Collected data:
· · ·
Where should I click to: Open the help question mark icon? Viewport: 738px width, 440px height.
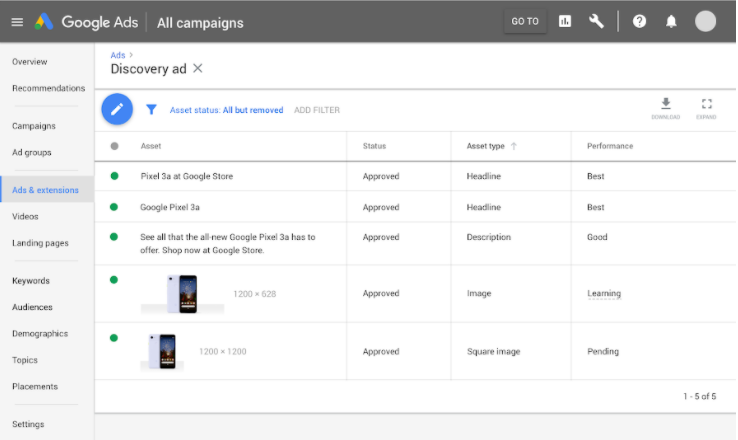pyautogui.click(x=640, y=21)
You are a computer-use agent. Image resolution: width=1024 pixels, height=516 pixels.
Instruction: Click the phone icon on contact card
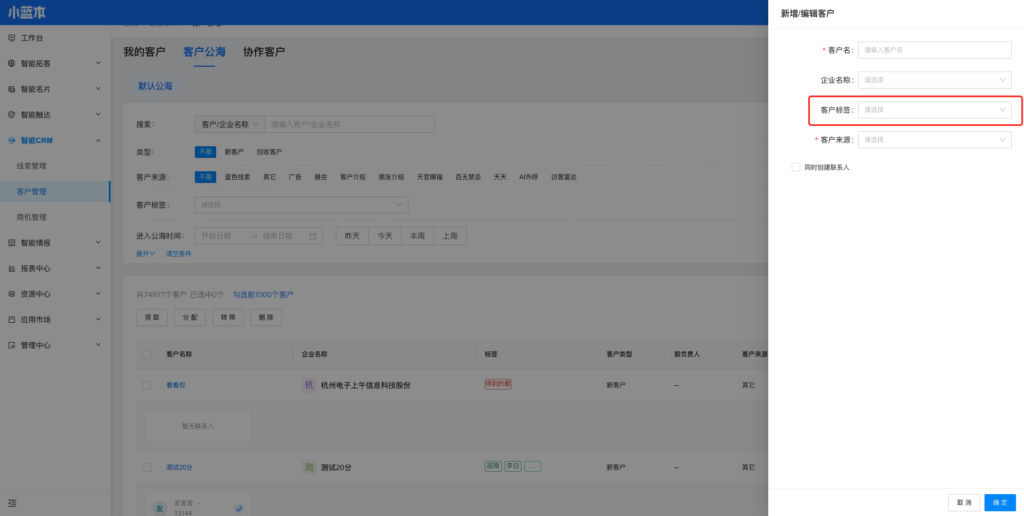[x=238, y=508]
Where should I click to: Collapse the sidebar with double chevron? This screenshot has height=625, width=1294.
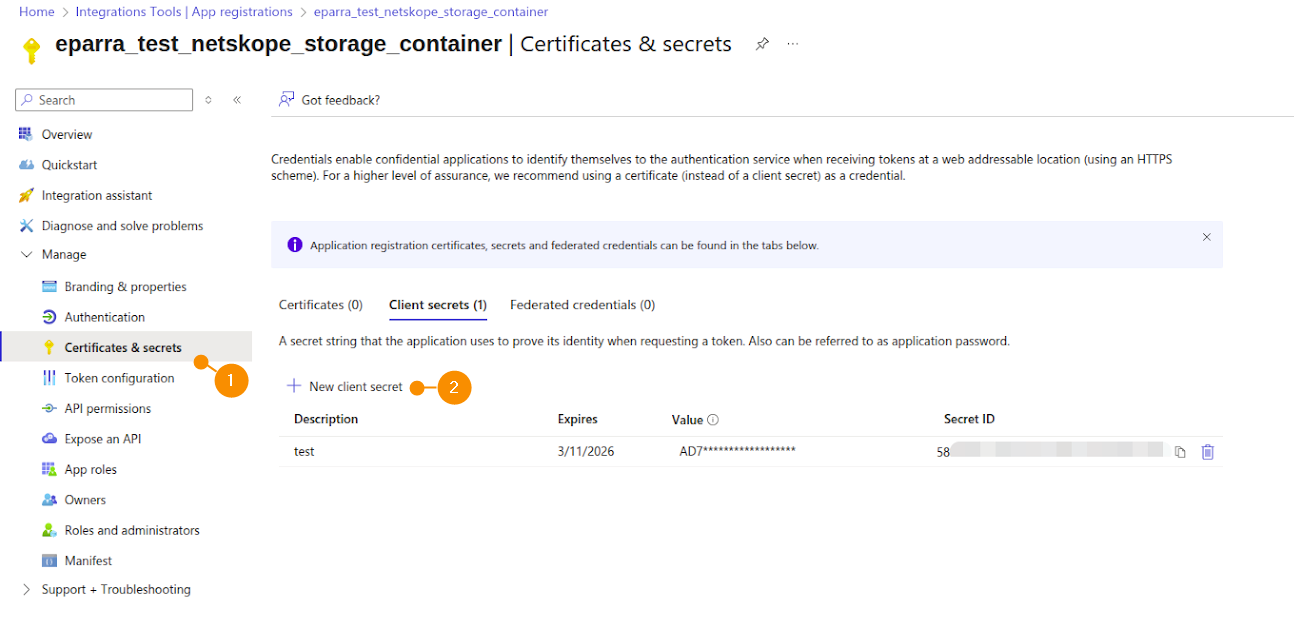237,100
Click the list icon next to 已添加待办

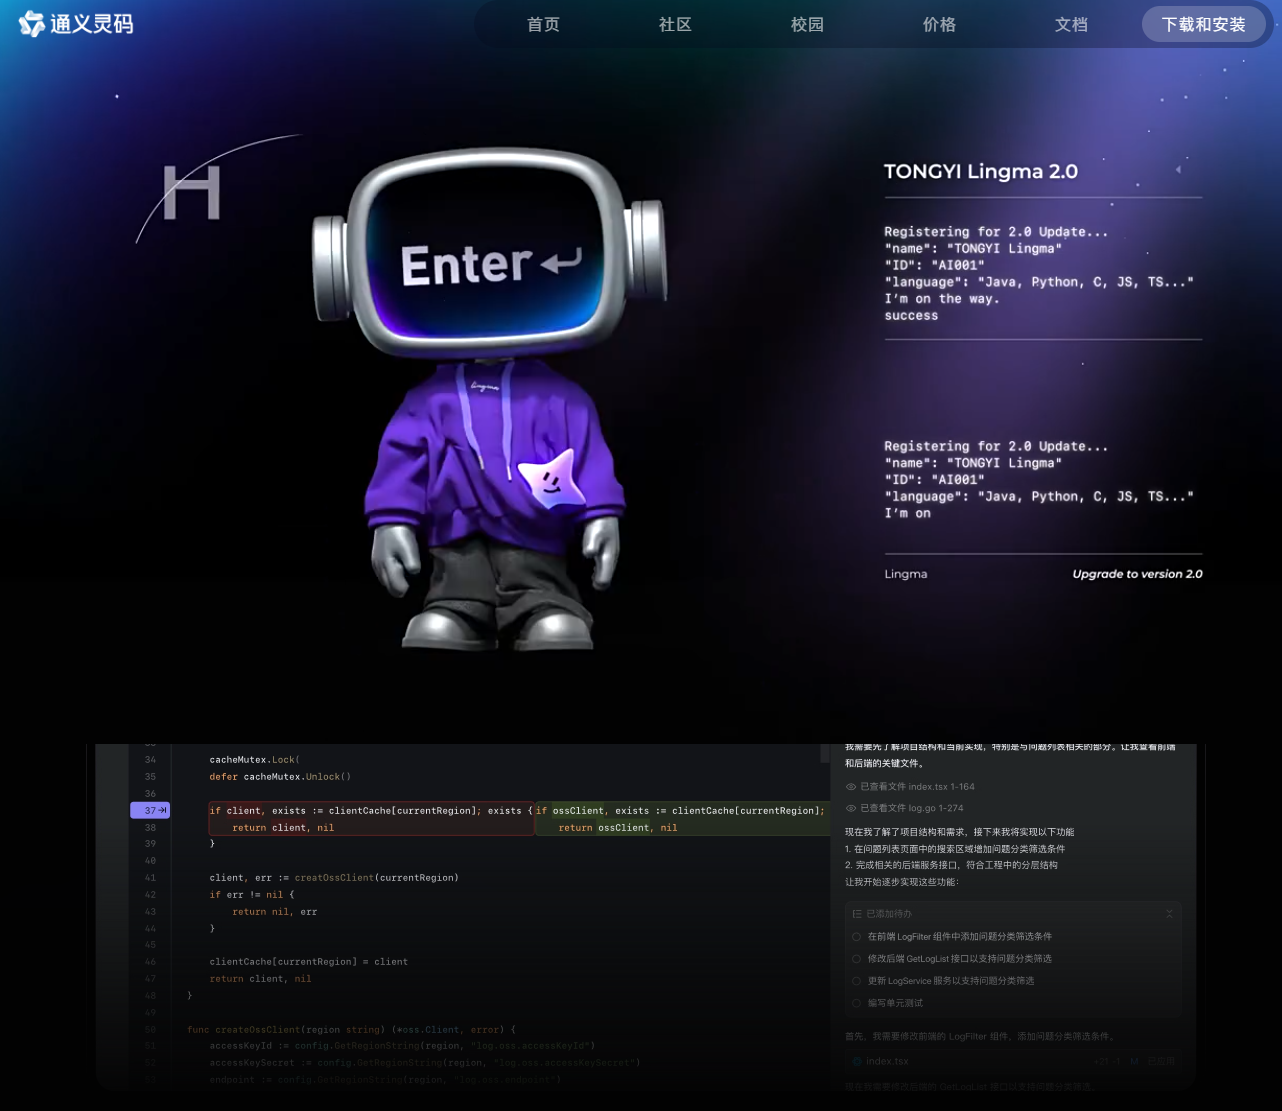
· · ·
Requirement »
Starting at the line that contains "Where should I click to: Collapse", please write out each line through the last line of the data, both ends included, and keep pictures out of the copy.

Reply »
Where should I click to: Collapse the sidebar with double chevron? This screenshot has height=625, width=1294.
237,100
Click the list icon next to 已添加待办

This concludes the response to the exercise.